═══ PROVIDED TEXT ═══

THR: So you guys wrote, directed, and starred in the movie, which is a ton of work but isn’t all that uncommon in indie filmmaking. What was your favorite role that you had to take during the film?
MJM: Matteo loathes seeing and hearing himself on screen (we can relate), so for him the writing process is always the most enjoyable. Matthew is a craftsman who loves building custom things and had a blast creating things for the movie. He aged Chumley perfectly to look like an old stuffed animal, did all of the shark drawings on Amy’s wall, as well as coming up with the entire vision and execution for our opening credits. As for me, I’ve got a clown’s soul and long to be incessantly goofy, so running around in short shorts screaming excitedly was about as good as it gets for me. Fun fact: the shorts were so short that we have a deleted scene with one of my testicles on full display, something that apparently also happened to Armie Hammer while filming Call Me By Your Name.

THR: With all of the bad shark movies out there, your film generally gets pretty good reviews compared to the others. Have you thought about making a sequel?
MJM: As we were wrapping filming, I’d fallen so in love with the idea that all I could think and babble about to the guys was the sequel. I thought we’d discovered some great characters and that their story was just beginning, and the sequel would be the full representation of what the first one was trying to accomplish, kind of in the vein of Terminator 2. As time went on, that changed. We do get a decent amount of positive reviews, but the gimmick of our movie makes it so that people often say things akin to ‘You meant this to be bad, right?’ We’ve even had reviews where they think it’s hysterical but still call it a bad movie, which confuses me since we made it to be a comedy, so it would seem the mission was accomplished. Matthew thinks the ‘Bad’ in the title spawns all this, so we have ambitions of making a straight up comedy next, and being judged without the perceived ‘intentionally bad’ gimmick, which, by the way, is something we’d never do. We love movies too much to try to make one suck intentionally (it just happens naturally, ha.) If we were to do a sequel, we’d want to have more of an actual budget to give the fans something they haven’t seen before rather than try to duplicate the first movie on $6K again. So we want to try a new story that will shine on its own merits, which I’m sure is a disappointing and pretentious answer for any fan hoping for a sequel, haha.
THR: How long did it take you to go through the entire process, from coming up with the concept to getting it all on film and distributed?
MJM: The first draft is dated 2016, and the first limited edition Blu-ray’s and VHS’s were shipped out in late 2019, so about three years for the entire process. We shot it in 21 days over the course of May 2017, and then, as Emilio and Alessandro had to return to Italy, spent the next two years editing, sending footage back and forth between continents with endless notes. This obsessive process helped us to really be able to bring every comedic note we wanted to life, sometimes shaving literal seconds just to get a joke to where we wanted it to be. It should also be said that ALL the titular bad CGI sharks were created by Alessandro, as well as all of the sight gags with them, and our entire original score was crafted entirely by Emilio. We were blessed to have them, and they WILDLY elevated the movie.

═══ DATA PROVIDED ═══

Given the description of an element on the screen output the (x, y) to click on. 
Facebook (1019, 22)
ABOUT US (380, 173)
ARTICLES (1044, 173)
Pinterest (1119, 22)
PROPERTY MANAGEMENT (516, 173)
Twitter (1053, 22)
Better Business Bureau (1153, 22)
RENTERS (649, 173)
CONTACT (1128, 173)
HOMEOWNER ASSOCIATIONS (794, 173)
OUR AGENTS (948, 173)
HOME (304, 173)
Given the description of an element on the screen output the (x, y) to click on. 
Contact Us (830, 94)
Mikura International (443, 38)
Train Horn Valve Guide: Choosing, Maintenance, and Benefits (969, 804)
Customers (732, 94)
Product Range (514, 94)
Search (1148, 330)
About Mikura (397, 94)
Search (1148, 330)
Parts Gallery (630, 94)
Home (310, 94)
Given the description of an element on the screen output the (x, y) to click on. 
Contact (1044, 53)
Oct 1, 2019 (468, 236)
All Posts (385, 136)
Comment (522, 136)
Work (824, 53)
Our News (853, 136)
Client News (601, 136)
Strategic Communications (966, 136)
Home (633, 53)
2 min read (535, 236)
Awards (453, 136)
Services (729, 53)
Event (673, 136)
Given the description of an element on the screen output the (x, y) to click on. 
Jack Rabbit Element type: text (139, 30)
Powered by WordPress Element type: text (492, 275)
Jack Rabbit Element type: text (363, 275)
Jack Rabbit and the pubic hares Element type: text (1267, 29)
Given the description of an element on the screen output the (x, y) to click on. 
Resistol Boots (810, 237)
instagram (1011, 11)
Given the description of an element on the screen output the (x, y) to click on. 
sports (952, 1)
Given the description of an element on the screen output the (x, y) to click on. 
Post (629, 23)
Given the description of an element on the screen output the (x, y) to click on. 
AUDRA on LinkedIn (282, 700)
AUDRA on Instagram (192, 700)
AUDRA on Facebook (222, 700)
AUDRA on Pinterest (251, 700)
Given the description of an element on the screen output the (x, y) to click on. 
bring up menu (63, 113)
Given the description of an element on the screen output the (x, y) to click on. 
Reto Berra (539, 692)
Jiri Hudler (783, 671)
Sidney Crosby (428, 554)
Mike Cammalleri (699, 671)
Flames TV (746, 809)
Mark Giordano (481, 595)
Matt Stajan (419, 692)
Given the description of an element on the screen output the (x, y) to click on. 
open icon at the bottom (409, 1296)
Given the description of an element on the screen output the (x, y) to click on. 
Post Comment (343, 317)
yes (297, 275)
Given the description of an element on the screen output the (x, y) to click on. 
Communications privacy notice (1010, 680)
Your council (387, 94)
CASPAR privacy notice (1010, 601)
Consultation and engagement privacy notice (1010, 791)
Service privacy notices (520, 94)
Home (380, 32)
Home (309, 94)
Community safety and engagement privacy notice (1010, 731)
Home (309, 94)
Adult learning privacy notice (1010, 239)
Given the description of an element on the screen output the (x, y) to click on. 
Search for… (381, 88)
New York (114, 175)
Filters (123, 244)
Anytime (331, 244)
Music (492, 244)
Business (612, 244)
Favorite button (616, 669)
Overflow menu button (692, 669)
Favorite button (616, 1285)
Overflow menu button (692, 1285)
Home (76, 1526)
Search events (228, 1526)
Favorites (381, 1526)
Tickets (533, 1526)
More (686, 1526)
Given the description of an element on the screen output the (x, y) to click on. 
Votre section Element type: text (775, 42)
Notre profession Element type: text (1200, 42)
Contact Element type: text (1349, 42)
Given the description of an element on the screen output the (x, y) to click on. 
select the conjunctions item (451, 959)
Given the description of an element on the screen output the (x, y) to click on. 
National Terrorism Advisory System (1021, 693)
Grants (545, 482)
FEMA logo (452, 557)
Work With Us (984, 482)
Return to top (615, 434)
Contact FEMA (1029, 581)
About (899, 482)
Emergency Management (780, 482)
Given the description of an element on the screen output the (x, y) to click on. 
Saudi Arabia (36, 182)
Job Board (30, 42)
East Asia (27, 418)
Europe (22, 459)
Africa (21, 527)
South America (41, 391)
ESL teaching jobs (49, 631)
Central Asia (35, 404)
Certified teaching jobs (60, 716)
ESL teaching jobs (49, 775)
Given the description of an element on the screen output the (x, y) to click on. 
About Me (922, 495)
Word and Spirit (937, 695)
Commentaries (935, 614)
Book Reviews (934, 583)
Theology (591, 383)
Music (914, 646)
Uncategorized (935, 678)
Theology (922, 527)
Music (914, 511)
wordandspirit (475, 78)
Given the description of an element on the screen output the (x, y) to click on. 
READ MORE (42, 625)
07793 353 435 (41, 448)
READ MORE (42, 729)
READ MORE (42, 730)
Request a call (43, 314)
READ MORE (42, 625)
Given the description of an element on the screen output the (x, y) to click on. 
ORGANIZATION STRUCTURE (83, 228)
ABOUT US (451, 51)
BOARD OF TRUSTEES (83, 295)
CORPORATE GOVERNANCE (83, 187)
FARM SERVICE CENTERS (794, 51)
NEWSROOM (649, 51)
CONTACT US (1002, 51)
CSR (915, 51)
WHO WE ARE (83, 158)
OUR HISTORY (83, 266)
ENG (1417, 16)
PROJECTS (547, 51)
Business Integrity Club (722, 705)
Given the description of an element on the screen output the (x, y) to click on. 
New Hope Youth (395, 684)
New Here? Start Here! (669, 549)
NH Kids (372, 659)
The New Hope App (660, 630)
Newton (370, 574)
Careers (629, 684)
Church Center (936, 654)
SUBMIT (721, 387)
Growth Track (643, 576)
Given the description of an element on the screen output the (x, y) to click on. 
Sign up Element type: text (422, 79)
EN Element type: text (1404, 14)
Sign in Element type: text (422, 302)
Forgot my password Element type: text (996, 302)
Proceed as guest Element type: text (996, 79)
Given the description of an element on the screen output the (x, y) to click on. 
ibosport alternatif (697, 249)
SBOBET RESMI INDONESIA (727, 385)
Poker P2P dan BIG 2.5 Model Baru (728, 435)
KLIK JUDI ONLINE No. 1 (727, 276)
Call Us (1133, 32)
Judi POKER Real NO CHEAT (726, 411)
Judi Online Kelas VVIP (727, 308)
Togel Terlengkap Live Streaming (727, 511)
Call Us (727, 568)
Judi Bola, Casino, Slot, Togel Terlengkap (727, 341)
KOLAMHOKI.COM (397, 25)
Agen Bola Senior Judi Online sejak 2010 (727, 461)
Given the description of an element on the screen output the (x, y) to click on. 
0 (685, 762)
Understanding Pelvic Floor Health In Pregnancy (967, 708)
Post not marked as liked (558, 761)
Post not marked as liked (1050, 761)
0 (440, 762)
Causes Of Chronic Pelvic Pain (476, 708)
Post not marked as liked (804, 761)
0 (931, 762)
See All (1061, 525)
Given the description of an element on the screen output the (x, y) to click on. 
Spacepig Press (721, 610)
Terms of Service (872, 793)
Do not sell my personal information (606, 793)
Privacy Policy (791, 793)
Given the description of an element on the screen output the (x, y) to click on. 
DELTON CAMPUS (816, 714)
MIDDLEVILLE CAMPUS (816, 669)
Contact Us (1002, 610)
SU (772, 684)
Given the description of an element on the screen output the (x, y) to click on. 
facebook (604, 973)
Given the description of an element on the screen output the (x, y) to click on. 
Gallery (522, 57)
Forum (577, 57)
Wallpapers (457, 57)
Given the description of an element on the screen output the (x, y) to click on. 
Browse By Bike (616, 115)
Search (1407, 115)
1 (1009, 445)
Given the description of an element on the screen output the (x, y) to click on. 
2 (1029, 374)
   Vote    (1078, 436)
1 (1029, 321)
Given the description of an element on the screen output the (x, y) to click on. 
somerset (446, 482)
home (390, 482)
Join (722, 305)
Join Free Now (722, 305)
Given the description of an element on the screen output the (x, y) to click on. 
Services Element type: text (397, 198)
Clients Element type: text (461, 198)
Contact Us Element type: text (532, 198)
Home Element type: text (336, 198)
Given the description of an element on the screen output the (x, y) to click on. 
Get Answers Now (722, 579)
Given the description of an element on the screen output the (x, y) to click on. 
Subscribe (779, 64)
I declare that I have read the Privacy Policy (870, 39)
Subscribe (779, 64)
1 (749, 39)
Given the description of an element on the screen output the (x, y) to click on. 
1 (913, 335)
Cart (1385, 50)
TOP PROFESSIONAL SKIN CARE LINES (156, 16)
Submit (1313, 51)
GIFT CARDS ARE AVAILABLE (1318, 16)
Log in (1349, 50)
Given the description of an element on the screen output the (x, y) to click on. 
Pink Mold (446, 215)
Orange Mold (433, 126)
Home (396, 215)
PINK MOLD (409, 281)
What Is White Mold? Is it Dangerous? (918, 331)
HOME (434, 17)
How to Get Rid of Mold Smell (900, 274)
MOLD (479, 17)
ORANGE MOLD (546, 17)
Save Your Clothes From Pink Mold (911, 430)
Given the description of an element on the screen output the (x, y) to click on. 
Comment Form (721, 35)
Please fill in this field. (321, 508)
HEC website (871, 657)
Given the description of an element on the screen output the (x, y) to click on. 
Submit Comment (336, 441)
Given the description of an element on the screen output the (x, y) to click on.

═══

* [TASKS AND EXERCISES]:
(a) Retype the stretch of the shark-movie interview above from "MJM: Matteo loathes" through "By Your Name.".
(b) Render this sentence from the shark-movie interview in Spanish: "Matthew is a craftsman who loves building custom things and had a blast creating things for the movie."

* [EXPECTED RESPONSES]:
(a)
MJM: Matteo loathes seeing and hearing himself on screen (we can relate), so for him the writing process is always the most enjoyable. Matthew is a craftsman who loves building custom things and had a blast creating things for the movie. He aged Chumley perfectly to look like an old stuffed animal, did all of the shark drawings on Amy’s wall, as well as coming up with the entire vision and execution for our opening credits. As for me, I’ve got a clown’s soul and long to be incessantly goofy, so running around in short shorts screaming excitedly was about as good as it gets for me. Fun fact: the shorts were so short that we have a deleted scene with one of my testicles on full display, something that apparently also happened to Armie Hammer while filming Call Me By Your Name.

(b) Matthew es un artesano al que le encanta construir cosas a medida y se lo pasó en grande creando cosas para la película.